Hier liegt die Antwort auf die Frage, welche Alternativen zum "Atomkonsens" den Rotgrünen gegeben waren. Mit einer Anpassung der Atomgesetzgebung an den neuesten Stand der wissenschaftlichen Erkenntnisse hätten sie die Stillegung erzwingen können. Aber sie haben nicht einmal die Bevölkerung über diese Erkenntnisse aufgeklärt. Statt dessen ließen sie sich von der Industrie mit "Entschädigungsforderungen" bedrohen, eine Drohung, die juristisch ins Leere läuft, denn die Schutzpflichten gegenüber Leben und Gesundheit nach Artikel 2 rangieren klar vor dem Schutz des Eigentums nach Artikel 14 des Grundgesetzes. Natürlich hätte die Atomindustrie dagegen prozessiert, aber es muß den rotgrünen "Pragmatikern" vorgeworfen werden, daß sie nicht einmal den Versuch gemacht oder wenigstens das Drohpotential aufgebaut haben. Dabei wußten sie aus leidvoller Erfahrung, daß der Bund wirkungsvolle Instrumente der Atomaufsicht besitzt, denn die Hürden, die sie der Atomenergie früher auf Landesebeneen aufrichten wollten, waren von so mancher Weisung der alten Kohlregierung weggewischt worden. Mit dem "Atomkonsens" begibt sich die Bundesregierung ohne Not aller ihrer Eingriffsmöglichkeiten.

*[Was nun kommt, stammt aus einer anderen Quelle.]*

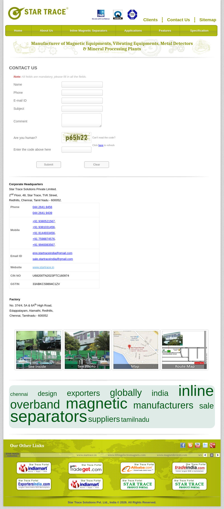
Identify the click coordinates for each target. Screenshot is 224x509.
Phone (18, 92)
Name (18, 84)
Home (18, 30)
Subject (19, 108)
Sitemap (207, 19)
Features (165, 30)
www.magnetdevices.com (175, 457)
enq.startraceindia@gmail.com (52, 255)
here (100, 148)
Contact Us (178, 19)
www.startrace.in (43, 270)
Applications (133, 30)
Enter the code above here (32, 152)
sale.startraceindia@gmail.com (53, 261)
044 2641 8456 (42, 209)
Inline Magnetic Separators (88, 30)
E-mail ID (20, 100)
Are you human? (25, 140)
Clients (150, 19)
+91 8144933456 (44, 235)
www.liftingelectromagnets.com (130, 457)
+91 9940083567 (44, 247)
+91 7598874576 (44, 241)
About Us (46, 30)
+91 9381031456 (44, 229)
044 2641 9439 (42, 215)
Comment (20, 122)
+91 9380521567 (44, 224)
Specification (199, 30)
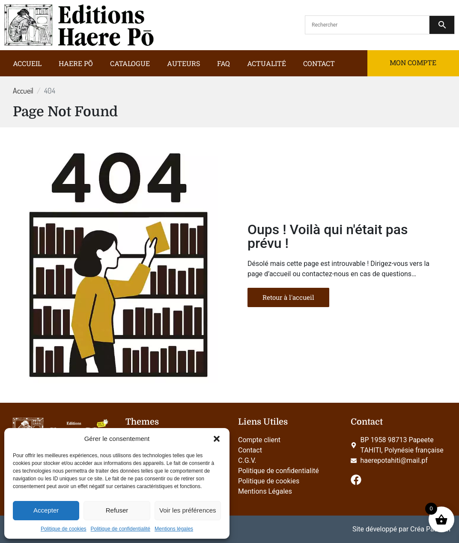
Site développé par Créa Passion (401, 529)
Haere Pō (76, 63)
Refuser (117, 510)
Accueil (27, 63)
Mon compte (413, 62)
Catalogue (130, 63)
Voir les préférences (187, 510)
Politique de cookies (63, 529)
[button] (216, 438)
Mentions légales (174, 529)
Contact (319, 63)
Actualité (266, 63)
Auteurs (183, 63)
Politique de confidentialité (120, 529)
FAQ (223, 63)
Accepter (46, 510)
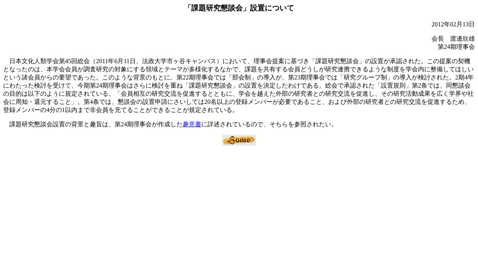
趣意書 (192, 124)
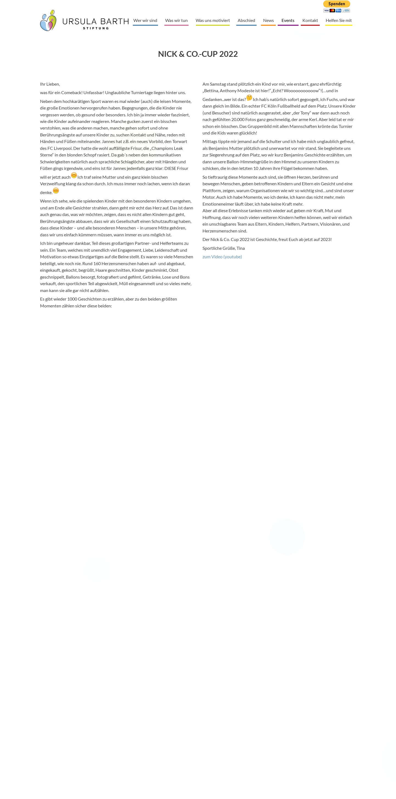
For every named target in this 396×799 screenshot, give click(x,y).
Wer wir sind (145, 20)
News (268, 20)
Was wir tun (176, 20)
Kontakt (310, 20)
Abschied (246, 20)
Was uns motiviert (213, 20)
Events (288, 20)
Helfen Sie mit (339, 20)
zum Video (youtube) (222, 256)
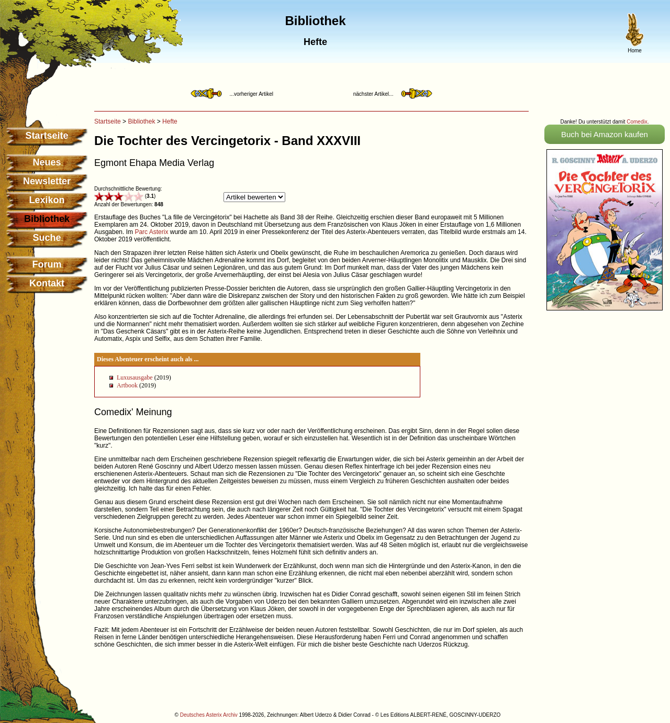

Die rotgrüne Bundesregierung macht einen ähnlichen Fehler wie die Regierungen zur Zeit der Bauzaun-Kämpfe in den 70er Jahren. Damals wurde die Befürchtung der Atom-Opposition, daß verheerende Unfälle drohen, barsch zurückgewiesen oder lächerlich gemacht. Nun, da die Opposition Recht behalten hat, will Rotgrün von diesem Punkt ablenken. Es ist aber der springende Punkt der ganzen Debatte, denn wenn die Katastrophe wirklich geschieht, erübrigen sich sämtliche Debatten. Die Gründe, gegen Atomenergie zu opponieren, sind durch den Stand der Wissenschaft aktueller denn je. Der "Atomkonsens" hat keinen "unumkehrbaren" Ausstieg eingeleitet, wie die Bundesregierung behauptet. Unumkehrbar sind nur die Folgen eines SuperGAU, ebenso, wie es Plutonium und Atommüll sind, die von den Atomkraftwerken laufend vermehrt werden. Gegenüber diesen Tatsachen ist die Atompolitik von Rotgrün ein Ausflug in die virtuelle Realität.